# WHAT THE TASK REQUIRES
Rewrite these rows, changing "GUI agent" to "screen assistant" everywhere it appears and keeping everything else the same.

# MATERIAL SUPPLIED
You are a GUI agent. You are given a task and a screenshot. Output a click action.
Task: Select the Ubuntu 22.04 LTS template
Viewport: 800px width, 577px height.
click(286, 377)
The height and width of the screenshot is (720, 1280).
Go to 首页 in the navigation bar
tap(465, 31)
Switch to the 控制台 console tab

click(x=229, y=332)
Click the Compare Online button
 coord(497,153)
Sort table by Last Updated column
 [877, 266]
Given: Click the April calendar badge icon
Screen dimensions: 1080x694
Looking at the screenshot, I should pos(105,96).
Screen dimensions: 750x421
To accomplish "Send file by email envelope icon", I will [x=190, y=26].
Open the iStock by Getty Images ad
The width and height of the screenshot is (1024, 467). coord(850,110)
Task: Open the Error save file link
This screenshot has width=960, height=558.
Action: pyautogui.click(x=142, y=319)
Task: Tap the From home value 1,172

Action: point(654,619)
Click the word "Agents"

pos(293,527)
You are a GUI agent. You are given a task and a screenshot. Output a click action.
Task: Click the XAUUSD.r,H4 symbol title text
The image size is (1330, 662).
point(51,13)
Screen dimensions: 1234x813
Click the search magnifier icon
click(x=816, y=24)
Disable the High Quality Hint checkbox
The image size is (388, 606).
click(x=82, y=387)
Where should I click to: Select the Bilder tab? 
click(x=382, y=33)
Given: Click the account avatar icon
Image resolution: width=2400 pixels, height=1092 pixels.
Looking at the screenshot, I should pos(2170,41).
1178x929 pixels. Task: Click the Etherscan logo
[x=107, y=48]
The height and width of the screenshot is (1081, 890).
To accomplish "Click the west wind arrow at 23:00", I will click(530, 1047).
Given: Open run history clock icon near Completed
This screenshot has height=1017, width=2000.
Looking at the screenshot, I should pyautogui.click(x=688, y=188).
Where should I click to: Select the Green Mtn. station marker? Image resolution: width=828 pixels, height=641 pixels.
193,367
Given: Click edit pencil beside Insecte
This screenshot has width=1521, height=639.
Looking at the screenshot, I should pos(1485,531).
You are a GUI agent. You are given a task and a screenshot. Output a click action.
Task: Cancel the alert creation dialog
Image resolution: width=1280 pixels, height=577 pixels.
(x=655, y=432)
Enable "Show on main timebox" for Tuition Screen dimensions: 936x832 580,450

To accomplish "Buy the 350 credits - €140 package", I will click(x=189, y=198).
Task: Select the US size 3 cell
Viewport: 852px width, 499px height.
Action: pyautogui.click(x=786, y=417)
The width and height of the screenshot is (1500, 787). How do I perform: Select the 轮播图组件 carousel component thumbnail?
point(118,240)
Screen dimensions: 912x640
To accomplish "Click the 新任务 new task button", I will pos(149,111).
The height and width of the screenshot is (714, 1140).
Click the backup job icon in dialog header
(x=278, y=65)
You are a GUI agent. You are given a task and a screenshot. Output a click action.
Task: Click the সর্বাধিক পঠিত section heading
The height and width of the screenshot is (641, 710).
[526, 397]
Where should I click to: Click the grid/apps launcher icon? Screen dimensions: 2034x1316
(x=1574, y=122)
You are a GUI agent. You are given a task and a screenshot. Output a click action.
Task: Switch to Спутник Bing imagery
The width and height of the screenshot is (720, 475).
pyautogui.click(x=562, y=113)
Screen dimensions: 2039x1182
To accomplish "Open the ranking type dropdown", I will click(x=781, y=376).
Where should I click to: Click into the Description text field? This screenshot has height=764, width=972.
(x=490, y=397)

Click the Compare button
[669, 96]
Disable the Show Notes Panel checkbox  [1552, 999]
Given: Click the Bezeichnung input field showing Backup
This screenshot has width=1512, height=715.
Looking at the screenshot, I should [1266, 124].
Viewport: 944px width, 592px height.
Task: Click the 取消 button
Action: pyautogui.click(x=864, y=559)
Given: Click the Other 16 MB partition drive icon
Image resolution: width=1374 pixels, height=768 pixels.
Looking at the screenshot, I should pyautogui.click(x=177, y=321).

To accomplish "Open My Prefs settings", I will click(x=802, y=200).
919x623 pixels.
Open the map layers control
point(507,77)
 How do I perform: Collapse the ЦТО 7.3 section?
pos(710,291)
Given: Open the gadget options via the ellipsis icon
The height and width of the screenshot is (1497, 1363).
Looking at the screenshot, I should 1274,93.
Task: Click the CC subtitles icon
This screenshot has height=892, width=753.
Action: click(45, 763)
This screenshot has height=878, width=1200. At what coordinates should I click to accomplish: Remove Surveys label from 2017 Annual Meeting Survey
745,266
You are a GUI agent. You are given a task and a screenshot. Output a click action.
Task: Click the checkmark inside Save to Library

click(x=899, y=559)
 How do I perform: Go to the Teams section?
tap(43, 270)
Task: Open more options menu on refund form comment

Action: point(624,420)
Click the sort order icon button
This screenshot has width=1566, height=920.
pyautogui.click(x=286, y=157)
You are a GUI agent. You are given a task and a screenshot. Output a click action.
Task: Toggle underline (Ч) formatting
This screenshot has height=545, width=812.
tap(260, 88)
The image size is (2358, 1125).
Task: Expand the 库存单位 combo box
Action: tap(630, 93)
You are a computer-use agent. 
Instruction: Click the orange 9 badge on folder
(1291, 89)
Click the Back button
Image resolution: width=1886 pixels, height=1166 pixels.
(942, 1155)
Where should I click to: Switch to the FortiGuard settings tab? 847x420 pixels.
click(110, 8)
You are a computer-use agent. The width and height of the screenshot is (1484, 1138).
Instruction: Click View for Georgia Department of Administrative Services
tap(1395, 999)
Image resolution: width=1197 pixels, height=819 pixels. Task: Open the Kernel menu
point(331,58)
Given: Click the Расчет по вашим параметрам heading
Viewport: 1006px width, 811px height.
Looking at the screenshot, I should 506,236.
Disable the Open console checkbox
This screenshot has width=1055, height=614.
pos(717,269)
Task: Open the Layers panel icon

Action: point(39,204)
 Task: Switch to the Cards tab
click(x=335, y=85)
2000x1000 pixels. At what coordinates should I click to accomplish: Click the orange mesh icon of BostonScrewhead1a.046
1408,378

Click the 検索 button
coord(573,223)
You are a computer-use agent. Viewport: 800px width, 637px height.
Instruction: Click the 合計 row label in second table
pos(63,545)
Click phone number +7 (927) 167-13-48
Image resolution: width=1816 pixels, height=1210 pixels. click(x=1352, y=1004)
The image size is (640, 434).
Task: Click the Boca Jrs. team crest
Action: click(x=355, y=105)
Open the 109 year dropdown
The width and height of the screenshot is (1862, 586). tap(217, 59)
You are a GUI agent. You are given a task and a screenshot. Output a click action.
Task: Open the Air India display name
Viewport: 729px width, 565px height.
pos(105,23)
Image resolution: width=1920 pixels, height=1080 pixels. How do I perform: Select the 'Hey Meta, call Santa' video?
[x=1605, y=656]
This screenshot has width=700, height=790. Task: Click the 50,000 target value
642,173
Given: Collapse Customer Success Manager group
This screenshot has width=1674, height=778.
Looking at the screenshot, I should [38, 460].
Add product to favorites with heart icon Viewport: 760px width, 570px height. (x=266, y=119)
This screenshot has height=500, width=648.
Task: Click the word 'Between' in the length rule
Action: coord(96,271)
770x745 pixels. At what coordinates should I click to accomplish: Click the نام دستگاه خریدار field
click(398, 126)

# WRITTEN ANSWER
You are a screen assistant. You are given a task and a screenshot. Output a click action.
Task: Select the Ubuntu 22.04 LTS template
Viewport: 800px width, 577px height.
click(286, 377)
The height and width of the screenshot is (720, 1280).
Go to 首页 in the navigation bar
tap(465, 31)
Switch to the 控制台 console tab

click(x=229, y=332)
Click the Compare Online button
 coord(497,153)
Sort table by Last Updated column
 [877, 266]
Given: Click the April calendar badge icon
Screen dimensions: 1080x694
Looking at the screenshot, I should pos(105,96).
Screen dimensions: 750x421
To accomplish "Send file by email envelope icon", I will [x=190, y=26].
Open the iStock by Getty Images ad
The width and height of the screenshot is (1024, 467). coord(850,110)
Task: Open the Error save file link
This screenshot has width=960, height=558.
Action: pyautogui.click(x=142, y=319)
Task: Tap the From home value 1,172

Action: point(654,619)
Click the word "Agents"

pos(293,527)
You are a screen assistant. You are given a task and a screenshot. Output a click action.
Task: Click the XAUUSD.r,H4 symbol title text
The image size is (1330, 662).
point(51,13)
Screen dimensions: 1234x813
Click the search magnifier icon
click(x=816, y=24)
Disable the High Quality Hint checkbox
The image size is (388, 606).
click(x=82, y=387)
Where should I click to: Select the Bilder tab? 
click(x=382, y=33)
Given: Click the account avatar icon
Image resolution: width=2400 pixels, height=1092 pixels.
Looking at the screenshot, I should pos(2170,41).
1178x929 pixels. Task: Click the Etherscan logo
[x=107, y=48]
The height and width of the screenshot is (1081, 890).
To accomplish "Click the west wind arrow at 23:00", I will click(530, 1047).
Given: Open run history clock icon near Completed
This screenshot has height=1017, width=2000.
Looking at the screenshot, I should pyautogui.click(x=688, y=188).
Where should I click to: Select the Green Mtn. station marker? Image resolution: width=828 pixels, height=641 pixels.
193,367
Given: Click edit pencil beside Insecte
This screenshot has width=1521, height=639.
Looking at the screenshot, I should pos(1485,531).
You are a screen assistant. You are given a task and a screenshot. Output a click action.
Task: Cancel the alert creation dialog
Image resolution: width=1280 pixels, height=577 pixels.
(x=655, y=432)
Enable "Show on main timebox" for Tuition Screen dimensions: 936x832 580,450

To accomplish "Buy the 350 credits - €140 package", I will click(x=189, y=198).
Task: Select the US size 3 cell
Viewport: 852px width, 499px height.
Action: pyautogui.click(x=786, y=417)
The width and height of the screenshot is (1500, 787). How do I perform: Select the 轮播图组件 carousel component thumbnail?
point(118,240)
Screen dimensions: 912x640
To accomplish "Click the 新任务 new task button", I will pos(149,111).
The height and width of the screenshot is (714, 1140).
Click the backup job icon in dialog header
(x=278, y=65)
You are a screen assistant. You are given a task and a screenshot. Output a click action.
Task: Click the সর্বাধিক পঠিত section heading
The height and width of the screenshot is (641, 710).
[526, 397]
Where should I click to: Click the grid/apps launcher icon? Screen dimensions: 2034x1316
(x=1574, y=122)
You are a screen assistant. You are given a task and a screenshot. Output a click action.
Task: Switch to Спутник Bing imagery
The width and height of the screenshot is (720, 475).
pyautogui.click(x=562, y=113)
Screen dimensions: 2039x1182
To accomplish "Open the ranking type dropdown", I will click(x=781, y=376).
Where should I click to: Click into the Description text field? This screenshot has height=764, width=972.
(x=490, y=397)

Click the Compare button
[669, 96]
Disable the Show Notes Panel checkbox  [1552, 999]
Given: Click the Bezeichnung input field showing Backup
This screenshot has width=1512, height=715.
Looking at the screenshot, I should [1266, 124].
Viewport: 944px width, 592px height.
Task: Click the 取消 button
Action: pyautogui.click(x=864, y=559)
Given: Click the Other 16 MB partition drive icon
Image resolution: width=1374 pixels, height=768 pixels.
Looking at the screenshot, I should pyautogui.click(x=177, y=321).

To accomplish "Open My Prefs settings", I will click(x=802, y=200).
919x623 pixels.
Open the map layers control
point(507,77)
 How do I perform: Collapse the ЦТО 7.3 section?
pos(710,291)
Given: Open the gadget options via the ellipsis icon
The height and width of the screenshot is (1497, 1363).
Looking at the screenshot, I should 1274,93.
Task: Click the CC subtitles icon
This screenshot has height=892, width=753.
Action: click(45, 763)
This screenshot has height=878, width=1200. At what coordinates should I click to accomplish: Remove Surveys label from 2017 Annual Meeting Survey
745,266
You are a screen assistant. You are given a task and a screenshot. Output a click action.
Task: Click the checkmark inside Save to Library

click(x=899, y=559)
 How do I perform: Go to the Teams section?
tap(43, 270)
Task: Open more options menu on refund form comment

Action: point(624,420)
Click the sort order icon button
This screenshot has width=1566, height=920.
pyautogui.click(x=286, y=157)
You are a screen assistant. You are given a task and a screenshot. Output a click action.
Task: Toggle underline (Ч) formatting
This screenshot has height=545, width=812.
tap(260, 88)
The image size is (2358, 1125).
Task: Expand the 库存单位 combo box
Action: tap(630, 93)
You are a computer-use agent. 
Instruction: Click the orange 9 badge on folder
(1291, 89)
Click the Back button
Image resolution: width=1886 pixels, height=1166 pixels.
(942, 1155)
Where should I click to: Switch to the FortiGuard settings tab? 847x420 pixels.
click(110, 8)
You are a computer-use agent. The width and height of the screenshot is (1484, 1138).
Instruction: Click View for Georgia Department of Administrative Services
tap(1395, 999)
Image resolution: width=1197 pixels, height=819 pixels. Task: Open the Kernel menu
point(331,58)
Given: Click the Расчет по вашим параметрам heading
Viewport: 1006px width, 811px height.
Looking at the screenshot, I should 506,236.
Disable the Open console checkbox
This screenshot has width=1055, height=614.
pos(717,269)
Task: Open the Layers panel icon

Action: point(39,204)
 Task: Switch to the Cards tab
click(x=335, y=85)
2000x1000 pixels. At what coordinates should I click to accomplish: Click the orange mesh icon of BostonScrewhead1a.046
1408,378

Click the 検索 button
coord(573,223)
You are a computer-use agent. Viewport: 800px width, 637px height.
Instruction: Click the 合計 row label in second table
pos(63,545)
Click phone number +7 (927) 167-13-48
Image resolution: width=1816 pixels, height=1210 pixels. click(x=1352, y=1004)
The image size is (640, 434).
Task: Click the Boca Jrs. team crest
Action: click(x=355, y=105)
Open the 109 year dropdown
The width and height of the screenshot is (1862, 586). tap(217, 59)
You are a screen assistant. You are given a task and a screenshot. Output a click action.
Task: Open the Air India display name
Viewport: 729px width, 565px height.
pos(105,23)
Image resolution: width=1920 pixels, height=1080 pixels. How do I perform: Select the 'Hey Meta, call Santa' video?
[x=1605, y=656]
This screenshot has width=700, height=790. Task: Click the 50,000 target value
642,173
Given: Collapse Customer Success Manager group
This screenshot has width=1674, height=778.
Looking at the screenshot, I should [38, 460].
Add product to favorites with heart icon Viewport: 760px width, 570px height. (x=266, y=119)
This screenshot has height=500, width=648.
Task: Click the word 'Between' in the length rule
Action: coord(96,271)
770x745 pixels. At what coordinates should I click to accomplish: Click the نام دستگاه خریدار field
click(398, 126)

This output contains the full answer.